# xkcd



## sim (Jan 6, 2009)

http://xkcd.com/518/

sim


----------



## morbit (Jan 16, 2009)

Yeah, http://xkcd.com/349/


----------



## sim (Aug 27, 2009)

Not to forget... http://xkcd.com/541/ 

sim


----------



## Voltar (Aug 27, 2009)

My favorite has always been http://xkcd.com/323/


----------



## vivek (Aug 28, 2009)

Exploits of a Mom http://xkcd.com/327/ ... LOL


----------



## CodeBlock (Aug 28, 2009)




----------



## sim (Aug 28, 2009)

vivek said:
			
		

> Exploits of a Mom http://xkcd.com/327/ ... LOL



That's possibly my all time favourite, along with http://xkcd.com/224/ 

sim


----------



## CodeBlock (Aug 28, 2009)

Oh wow, how did I forget about little Bobby Tables.

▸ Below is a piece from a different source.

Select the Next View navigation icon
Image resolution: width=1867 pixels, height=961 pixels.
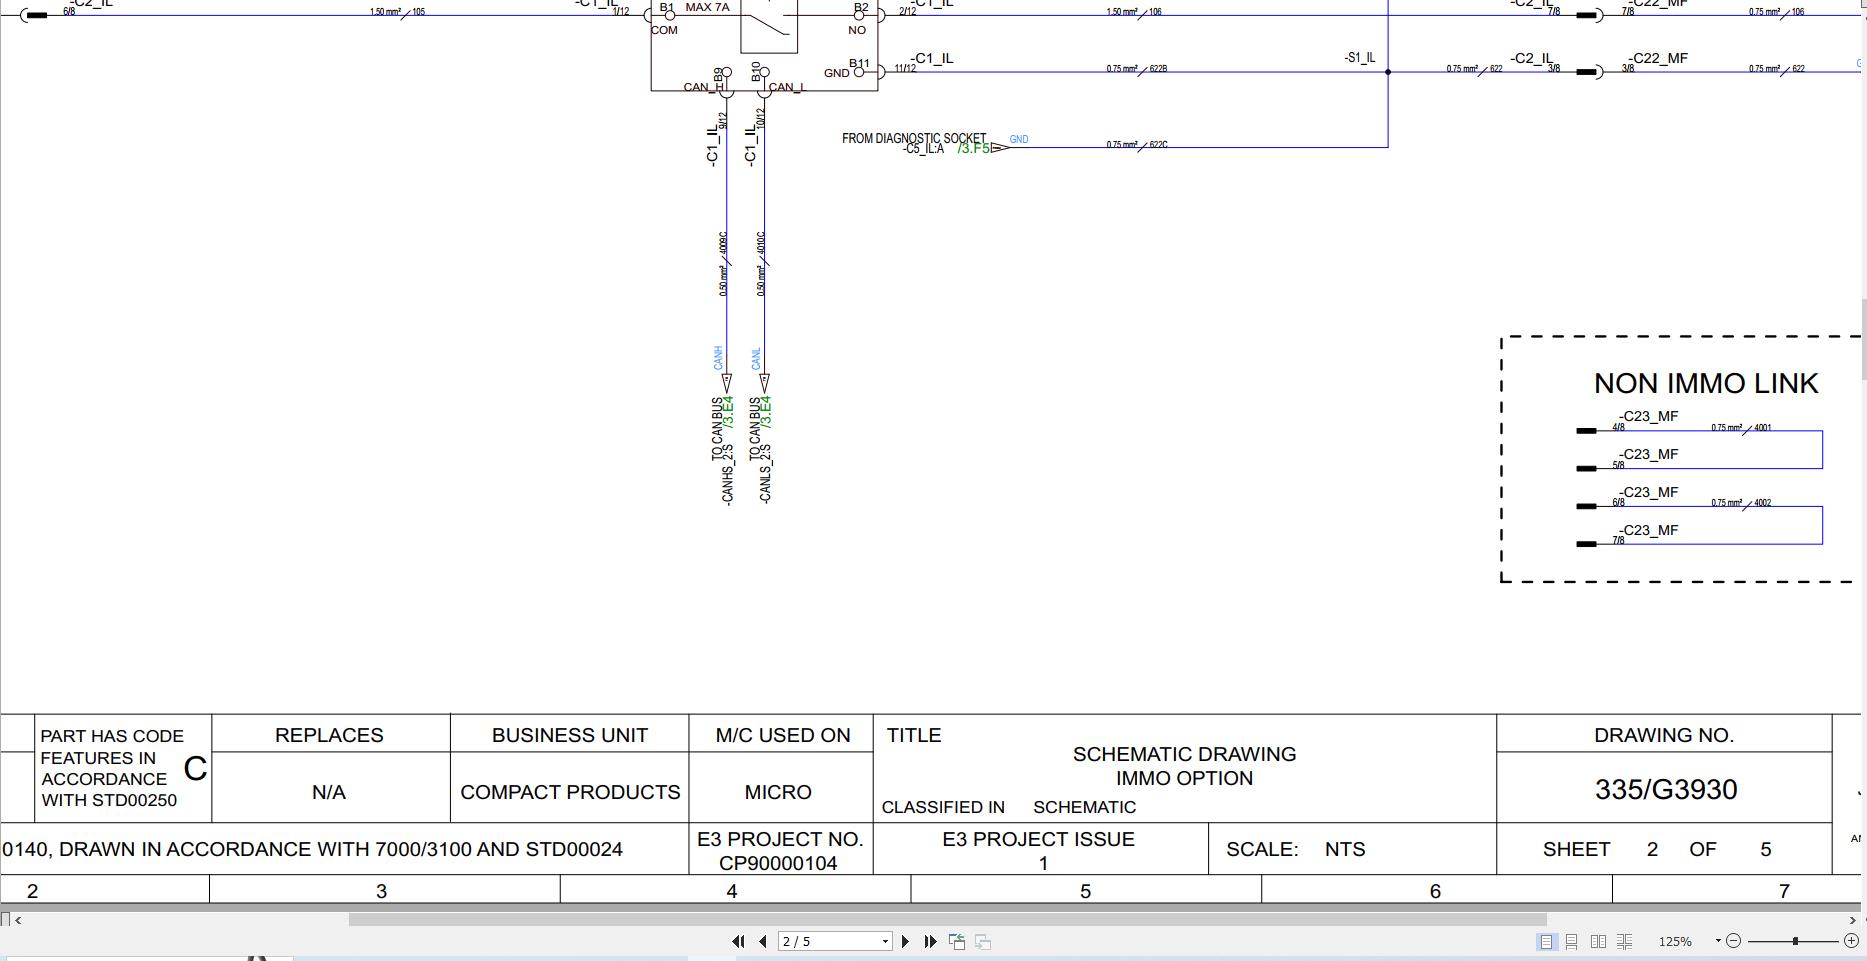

I was presented with that when I first got into web development (way back before I knew PHP) and was told to always check for that. "Don't end up the next Bobby Tables!"


----------



## saxon3049 (Aug 28, 2009)

Damn it, every time there is a link to xkcd my productivity plummets for about 2 hours.


----------



## CodeBlock (Aug 28, 2009)

saxon3049 said:
			
		

> Damn it, every time there is a link to xkcd my productivity plummets for about 2 hours.

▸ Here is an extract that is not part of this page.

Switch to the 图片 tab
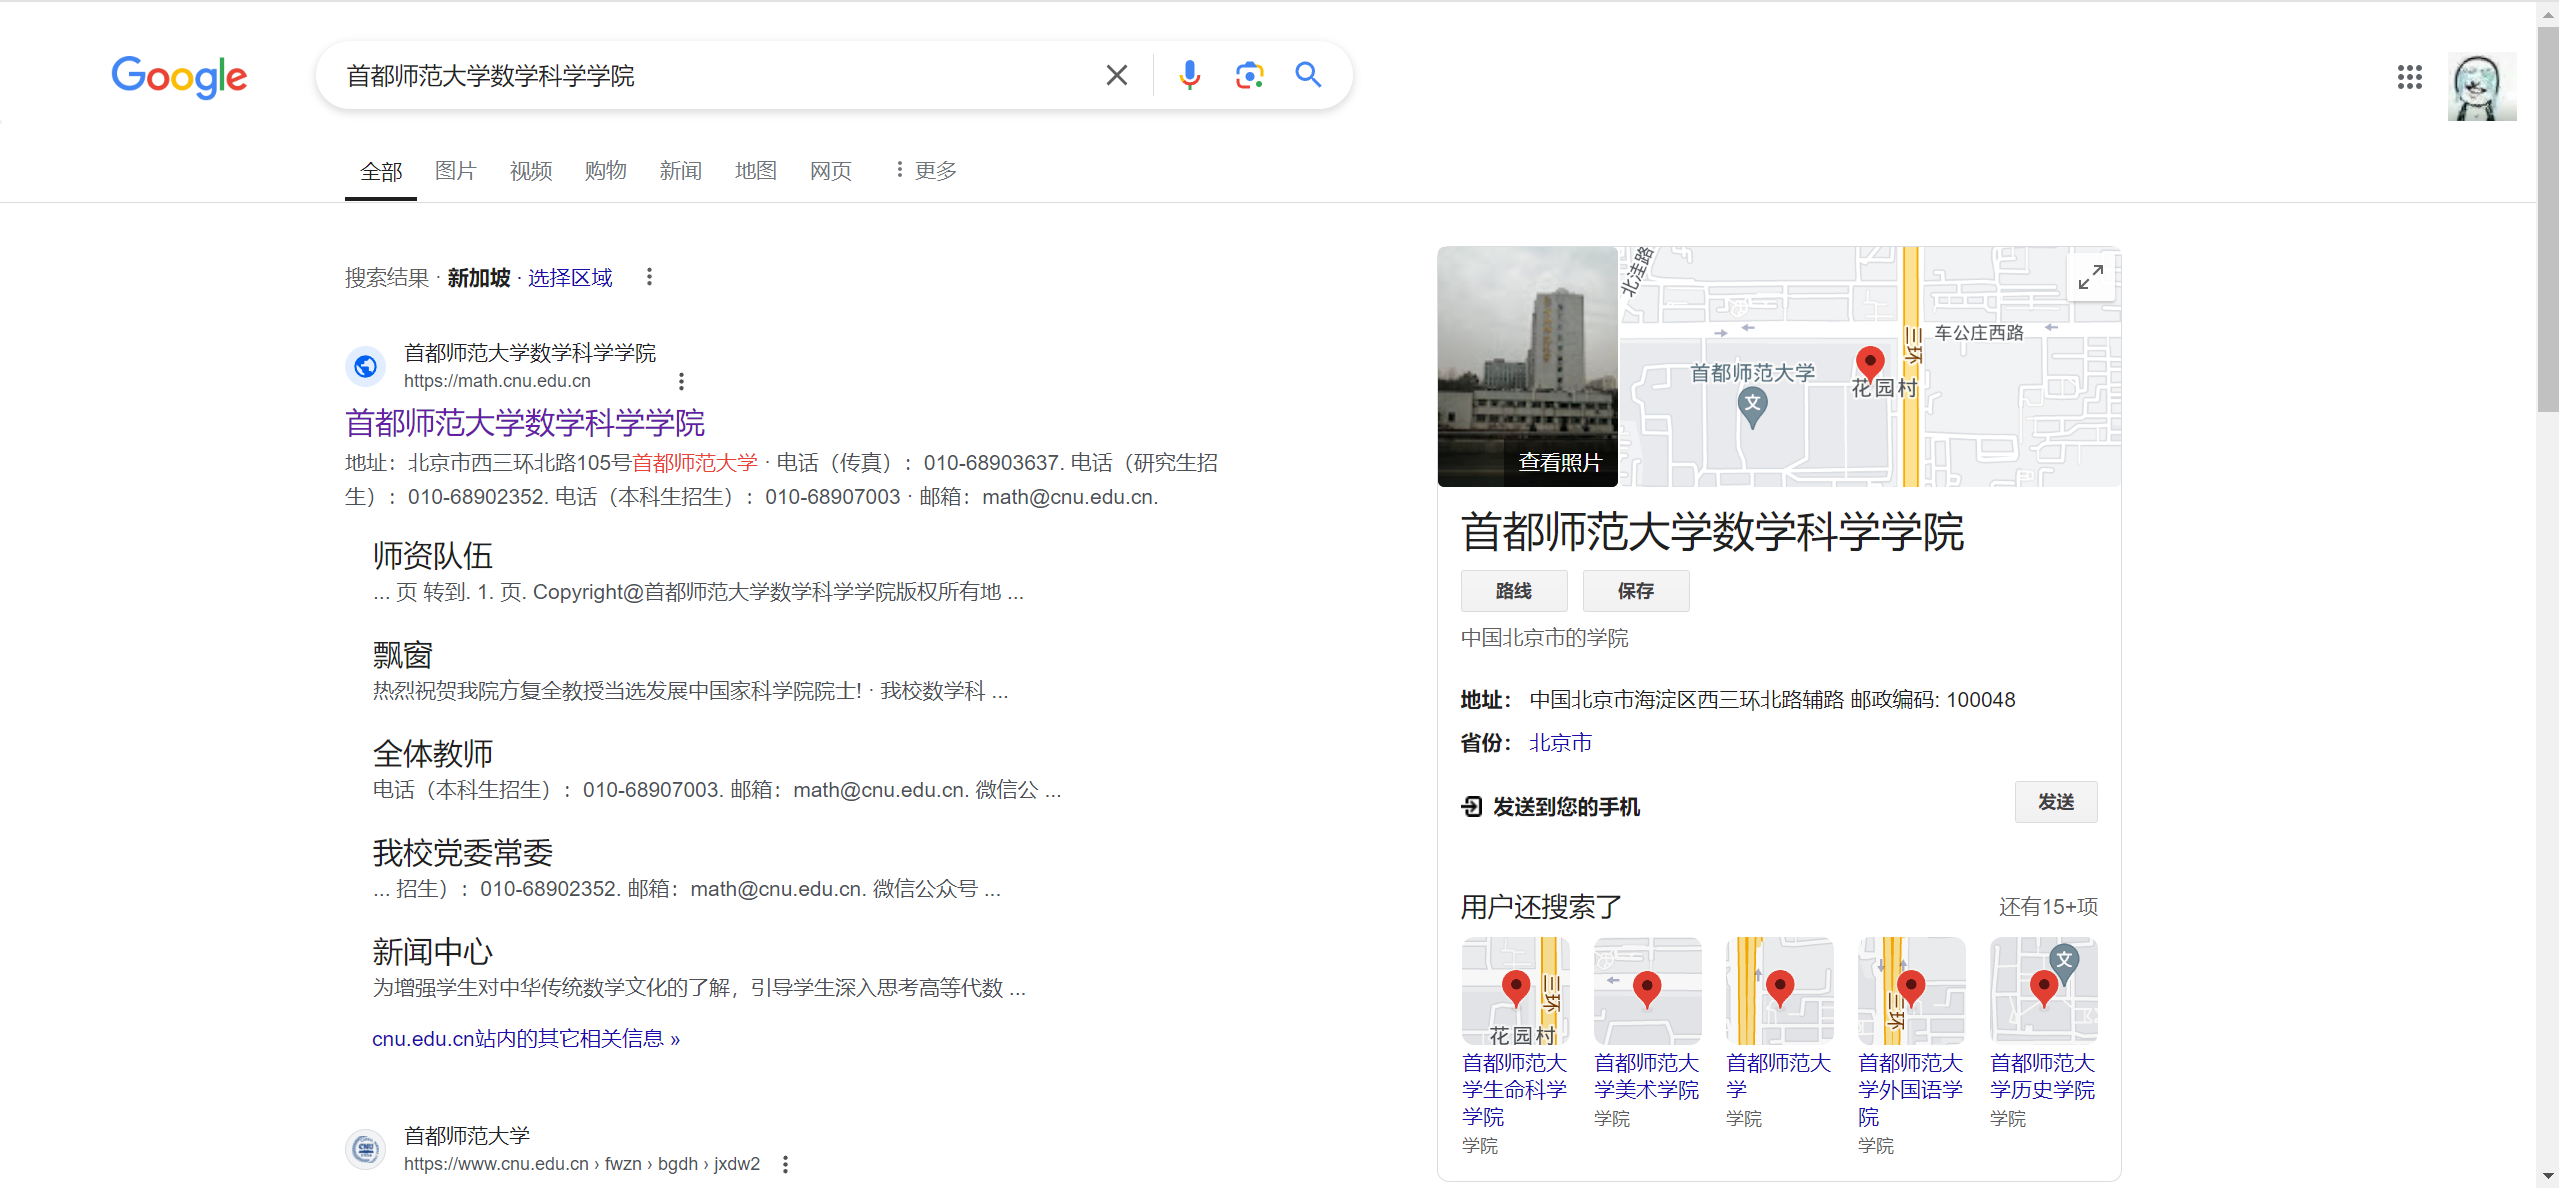 pos(455,171)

I hate sites like that....well I love them...but I hate them.... bah you get the point


----------



## saxon3049 (Aug 29, 2009)

Yea the black hole that absorbs all my time (also known as the internet) you find one of the true gems like xkcd and your lost for hours. It's almost like driving round Whales looks pretty and you can spend ages there but you will not get anything done.


----------